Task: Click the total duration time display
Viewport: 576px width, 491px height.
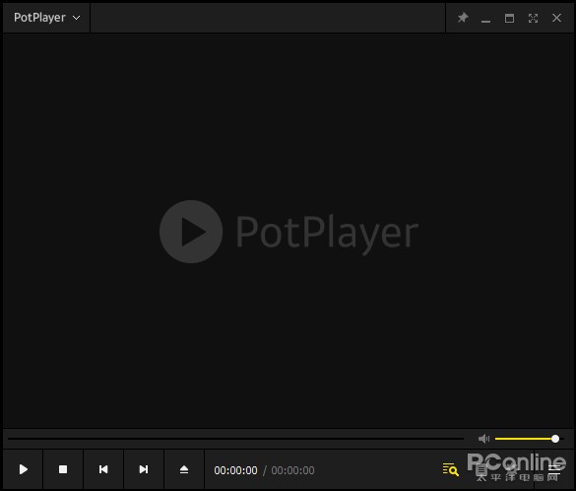Action: click(x=292, y=470)
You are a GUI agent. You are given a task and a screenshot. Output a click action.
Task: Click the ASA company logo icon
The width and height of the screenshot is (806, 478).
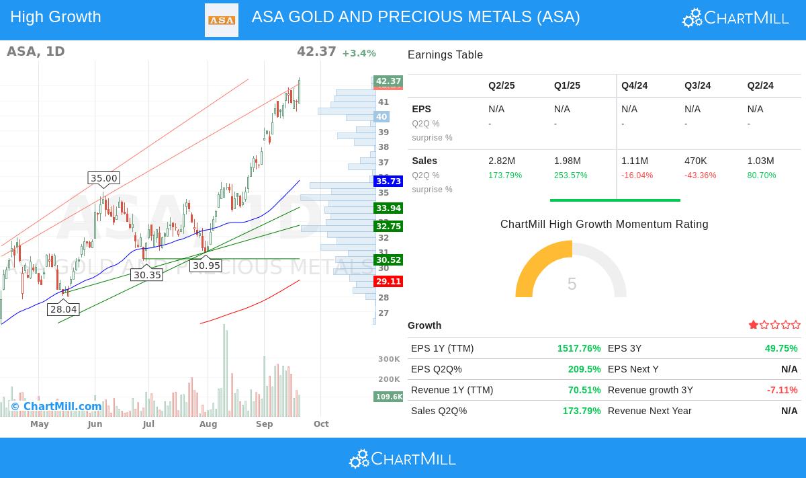point(222,20)
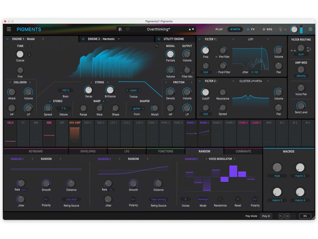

=======

● Work to be completed:
Pictures excluded, write out exactly and only the lines of the material from the one containing "Viewport: 576px width, 491px height." up to and including the last line.

● Answer below:
Viewport: 576px width, 491px height.
Action: click(x=292, y=470)
You are a GUI agent. You are given a task and a screenshot. Output a click action.
Task: Click the ASA company logo icon
The width and height of the screenshot is (806, 478).
point(222,20)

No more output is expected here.